A key attribute of the Requirements Trap is that nobody experiences it directly. As the code base grows, developers experience it at the low level as a rising sense of frustration with requirements ambiguity and a trend toward increasing code complexity. Project management experiences it at the high level as a rising gap between estimates and delivery times and a trend toward decreasing code quality. Both sides are correct in what they see, but the underlying cause is simply a lack of strict discipline (the kind imposed by working machinery) around (a) deciding what to build and (b) evaluating whether the team has actually built it.
For that, you need tools.
Avoiding The Trap
We have expended a lot of prose above on the idea of writing things down.

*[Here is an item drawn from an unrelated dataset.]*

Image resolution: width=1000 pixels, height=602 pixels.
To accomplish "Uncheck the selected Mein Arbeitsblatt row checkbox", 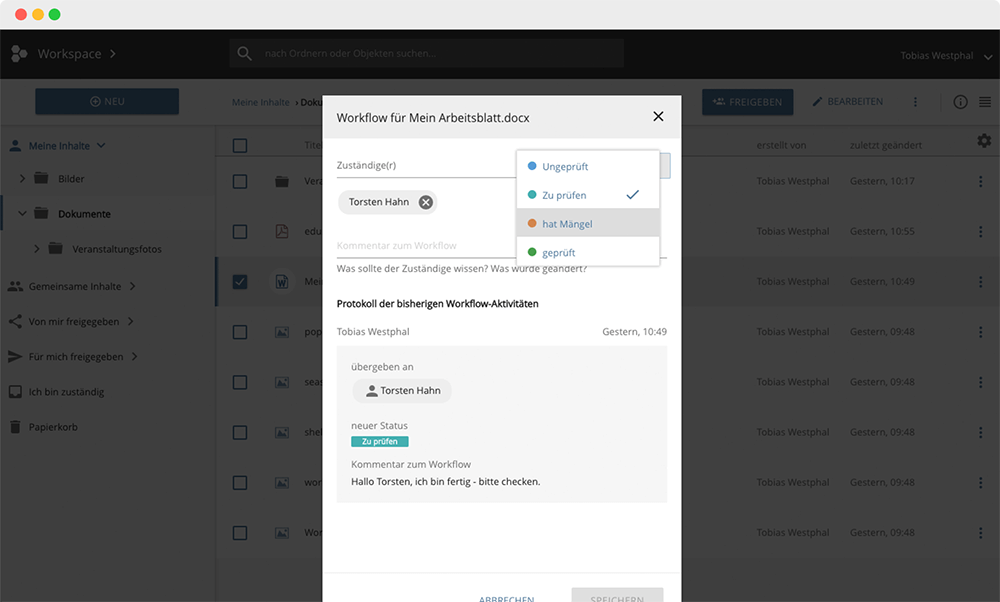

It is well known in project management circles that the management overhead associated with a project scales non-linearly with project complexity. In other words: twice the complexity requires more than twice the management.
Data management projects like EDM data pipelines are among the most complex things that have ever been built. They potentially involve the movement of thousands of data elements describing each of millions of entities, from dozens of sources, to dozens of targets, across significantly more than a handful of distinct transformation steps. When broken down into LLRs as described above, a mature data pipeline is a close choreography of many hundreds or thousands of moving parts, most of which perform dozens or hundreds of operations in parallel.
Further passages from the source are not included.